Now if the force we want to counteract is the total reaction on the sail caused by wind we get another effect as the boat heels the effective sail area reduces so left to it's own devices in a perfect world the monohull will continue to heel until the righting moment equals the force of the wind, and underwater we have a similar reductive effect as we heel because the effective lateral area of the keel is reducing allowing the boat to slip to leeward which reduces the wind force too.

So if we have a wide hull with therefore high form stability it will not heel as much for a fixed wind force compared to our narrow folkboat. But because it isn't heeling as much it is under higher load. It requires stronger rigging which requires a stronger structure which all adds weight which needs more buoyancy.

My Twister is VERY similar under the waterline to a folkboat, I've CAD modelled both from table of offsets the difference is a little more draft and therefore a little more beam at the waterline, rather like a massively overloaded folkboat. How much? About double the displacement but it's amazing how little is required to achieve that.

I also have about double the keel weight.

So it's not surprising that at 30° heel angle my righting moment is about 18KNm compared to a folkboat which is about 9 KNm.

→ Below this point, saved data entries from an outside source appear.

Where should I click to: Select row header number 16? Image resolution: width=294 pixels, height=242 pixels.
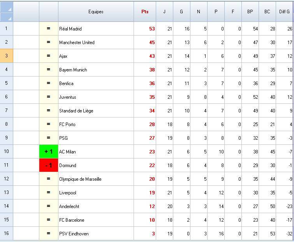[x=7, y=233]
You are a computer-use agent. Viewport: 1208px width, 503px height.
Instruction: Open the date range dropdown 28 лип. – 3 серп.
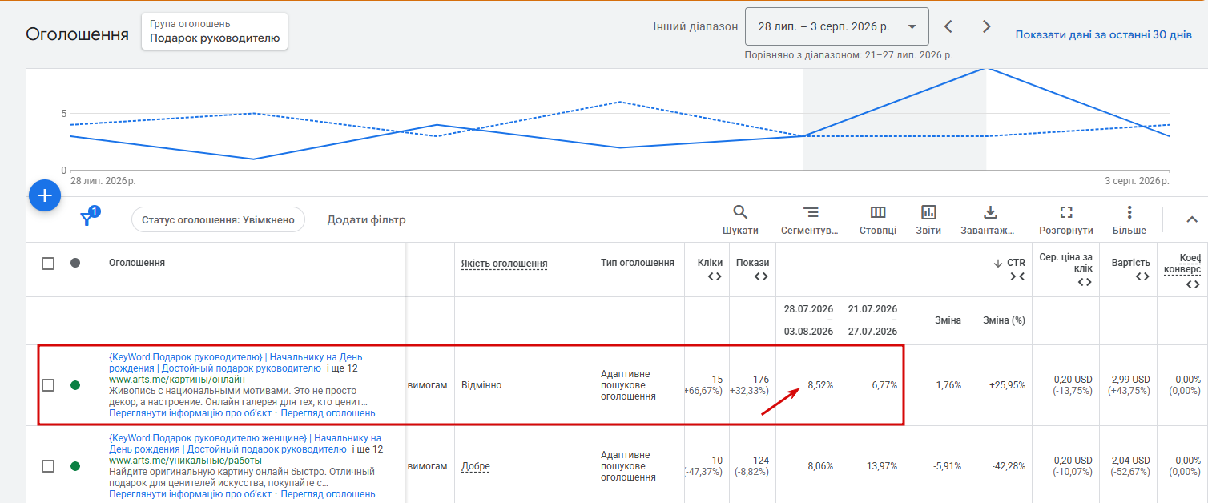pyautogui.click(x=836, y=26)
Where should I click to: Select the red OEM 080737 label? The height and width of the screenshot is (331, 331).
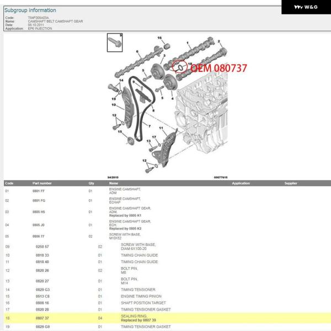219,68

A first 25,7 has a 30° RM of about 9 KNm with only 620kg of Keel weight. A Pogo 8.50 is @ 14KNm with an 850kg keel. Wide boats, light keels.

So what use is this RM value? Well it dictates how much force is required to make the boat heel (30° in this case) and that dictates how much sail you need to achieve that. Sail area, rig strength, hull strength all dictated by the righting moment. And of course sail area = power= speed.
 
For the First it would depend on how flat the stern section is - very flat means initially stiff.

Will also depend on which keel and rig configuration the original owner chose. A deep lead keel with a std rig is going to be stiffer than a shoal draft tall rig version of the same hull design.